WHAT THE EXERCISE ASKS – Pick up the post about the 1969 wedding after its final sentence and keep writing it.

TEXT SECTION –
# # # #
We had a car to repair, a trip to LC's home where his family and friends waited for more celebration, a wedding shower, and then the military owned us. Plus we had to pack a small U-Haul with my possessions to tow en route.
Enjoy this video from YOU TUBE of the TITLE SONG used as basis for this series of post. I prefer the movie rendition with Rex Harrison and Julie Andrews.
As one of my followers commented, this saga would probably only have been one post, if we all had had CELL PHONES which were non-existent in 1969!
Part 5 ends the saga of Get Me to the Church on Time. There May Be An Epilogue or two, about the trip to South Carolina and Baltimore, via Norfolk, VA. Two months after our marriage, LC's Mother died.
*I actually requested this hymn, God Be With You Till We Meet Again [words and music link] as I was leaving all I knew to blindly trust and follow this man to far away places, unknown to me. My world, even though I traveled as a single person, always ended up in Texas, somewhere close to family and friends. Of course in Texas that can be, and usually was, 200 mi. apart! Even now, this hymn is a "grab the Kleenex box" funeral song.
However, the mother (who had a MA degree in music education) in charge of music mistook my request for this hymn with several similar titles and selected the one listed in paragraph about music selections above. The message is the same--but just one more glitch in what can go wrong on the way to the altar!!!
PHOTOS - old and faded; I did my best with the photo editing program.
Photographers were friends. No professional wedding photographer - imagine how many bucks I'd been out with all the postponements!
Thanks to my brother & his wife in Brownwood, who retrieved most of these pictures for this post from family musty family albums and boxes.
[Beginning at top]
1. Hers & His Rings finally find their home!
2. County Record - we finally received that elusive license.
3. Church where wedding took place.
4. Bride & Groom leaving Bride's apartment for the church.
5. Finally at the 'alt r' with minister - the minister momentarily had difficulty with the bride's ring. Shelly appears amused. I appear ready to jump in and help him. I wasn't going to lose this elusive ring.
# # # #
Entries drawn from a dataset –
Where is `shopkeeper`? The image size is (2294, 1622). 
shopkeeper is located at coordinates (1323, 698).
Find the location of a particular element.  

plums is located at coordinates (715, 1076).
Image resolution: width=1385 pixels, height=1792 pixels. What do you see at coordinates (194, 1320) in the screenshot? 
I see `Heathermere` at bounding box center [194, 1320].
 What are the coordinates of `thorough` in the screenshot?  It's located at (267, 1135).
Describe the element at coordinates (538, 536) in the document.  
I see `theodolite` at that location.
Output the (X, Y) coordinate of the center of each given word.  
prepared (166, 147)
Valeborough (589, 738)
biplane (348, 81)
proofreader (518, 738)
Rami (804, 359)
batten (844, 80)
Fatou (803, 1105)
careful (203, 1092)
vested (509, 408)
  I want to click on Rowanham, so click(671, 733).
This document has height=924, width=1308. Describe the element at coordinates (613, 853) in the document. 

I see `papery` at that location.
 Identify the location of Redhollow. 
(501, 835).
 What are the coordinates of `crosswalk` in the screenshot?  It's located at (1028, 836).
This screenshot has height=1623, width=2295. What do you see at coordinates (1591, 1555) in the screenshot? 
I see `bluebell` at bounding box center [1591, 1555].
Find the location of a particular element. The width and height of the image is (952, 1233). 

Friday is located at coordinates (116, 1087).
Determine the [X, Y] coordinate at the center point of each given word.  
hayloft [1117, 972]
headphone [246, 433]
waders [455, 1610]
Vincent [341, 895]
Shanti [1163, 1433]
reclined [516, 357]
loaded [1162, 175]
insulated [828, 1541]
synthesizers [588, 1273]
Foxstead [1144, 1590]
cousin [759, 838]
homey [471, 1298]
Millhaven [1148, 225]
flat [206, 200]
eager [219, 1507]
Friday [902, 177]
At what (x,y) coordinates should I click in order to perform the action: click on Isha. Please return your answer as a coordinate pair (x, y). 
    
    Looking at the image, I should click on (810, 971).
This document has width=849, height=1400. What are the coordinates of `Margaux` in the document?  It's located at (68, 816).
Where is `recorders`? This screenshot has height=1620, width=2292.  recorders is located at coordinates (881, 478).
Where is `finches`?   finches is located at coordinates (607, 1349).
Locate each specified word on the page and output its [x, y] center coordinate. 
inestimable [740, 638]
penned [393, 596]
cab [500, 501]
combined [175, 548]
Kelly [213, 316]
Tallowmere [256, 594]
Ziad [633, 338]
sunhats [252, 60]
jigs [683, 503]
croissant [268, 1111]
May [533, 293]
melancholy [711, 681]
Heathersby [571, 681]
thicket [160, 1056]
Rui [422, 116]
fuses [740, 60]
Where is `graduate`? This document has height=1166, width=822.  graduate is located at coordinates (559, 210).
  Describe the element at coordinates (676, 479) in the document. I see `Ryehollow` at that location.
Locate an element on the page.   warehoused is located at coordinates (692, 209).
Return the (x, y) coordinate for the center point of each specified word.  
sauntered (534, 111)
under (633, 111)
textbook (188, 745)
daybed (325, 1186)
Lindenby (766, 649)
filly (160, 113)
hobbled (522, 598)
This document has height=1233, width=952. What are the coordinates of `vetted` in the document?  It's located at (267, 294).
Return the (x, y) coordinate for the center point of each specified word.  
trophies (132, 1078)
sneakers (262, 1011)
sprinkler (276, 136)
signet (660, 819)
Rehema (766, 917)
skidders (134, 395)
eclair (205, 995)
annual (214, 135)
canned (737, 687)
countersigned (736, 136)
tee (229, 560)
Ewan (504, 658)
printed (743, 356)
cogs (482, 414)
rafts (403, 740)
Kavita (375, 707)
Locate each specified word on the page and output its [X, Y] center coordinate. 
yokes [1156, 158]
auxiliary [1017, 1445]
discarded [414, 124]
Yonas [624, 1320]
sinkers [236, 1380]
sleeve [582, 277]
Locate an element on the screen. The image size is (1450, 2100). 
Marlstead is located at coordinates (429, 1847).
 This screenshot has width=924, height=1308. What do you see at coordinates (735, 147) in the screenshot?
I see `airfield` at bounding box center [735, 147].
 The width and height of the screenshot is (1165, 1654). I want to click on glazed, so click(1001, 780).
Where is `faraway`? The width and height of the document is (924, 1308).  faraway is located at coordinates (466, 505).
# # # #
RESPONSE –
6. The Groom finally has ring on his finger.
7. Finally, the minister says " I present to you, Mr. and Mrs. Shelly Coward!" (recessional with wedding license in hand).
8. Bride & Groom with Bride's parents - reception.
[Some one needs to show me how to put captions or cut lines with my photos. I tried to follow this Blogger help but it did not work for me. I'm using Blogger classic because it has spell check. Last I heard the improved version did not have spell check. Captions in the improved version is easier, I've been told.]
8 comments:
Phew. If I didn't all ready know you were married, I would have had my doubts. Think I would have handcuffed that dude when he finally showed up.
The chair game was cute.
Loved the photos but noticed that while LC was beaming in most all, you didn't seem to crack a smile.
Exhaustion may account for that.
It took a while but you two have certainly lasted a great long while.
Congrats big time on your upcomming anniversary.
Hallelujah, you made it. And still going strong.
My saga began just the year before yours, my Sailor and I tied the knot on Oct 15, 1968...so I'm offering congrats to you both on the upcoming Anniversary and hope you'll continue this happy tradition for years to come!
ps
the pictures are fabulous!
Sandi
AR Patti- Maybe it was the uniform that kept me going? I was near comatose--Do people in comas smile? Truthfully I am a happy person with a serious streak plus smiling reveals big gaps in my teeth where my genetic marker deprived me of permanent upper cuspid (canine, eyeteeth)but certainly did not deprive me of eating! We have had lots of very funny times, too. I tend to laugh more than smile.
Thanks #41 in a few weeks. I be lying if I claimed it has been easy. We been through the gamut of issues from finances to fidelity, but we've ultimately, sometimes grudgingly, found our truces. Neither of us is guiltless, either.
My Mother told me Marriage was no bed of roses, which I did not understand at the time, but sure do now.
Patty: thanks. Read comments above. But chances are good we'll likely make it to death till we part.Some bloggers are probably saying Hallelujah she is through with that epic!
Sandi: there's some thing about those Navy blues?!! All I can say, is I'm glad I was not craving a formal candlelight ceremony! I'd be in an institution.
I don't know if I could have been so tenacious.
Everything comes to she who waits!But maybe a little later than expected....
hello..greetings from www.reanaclaire.com
You look very smart during your wedding day.. and Happy Anniversary to you...
I'm sooo glad you got there!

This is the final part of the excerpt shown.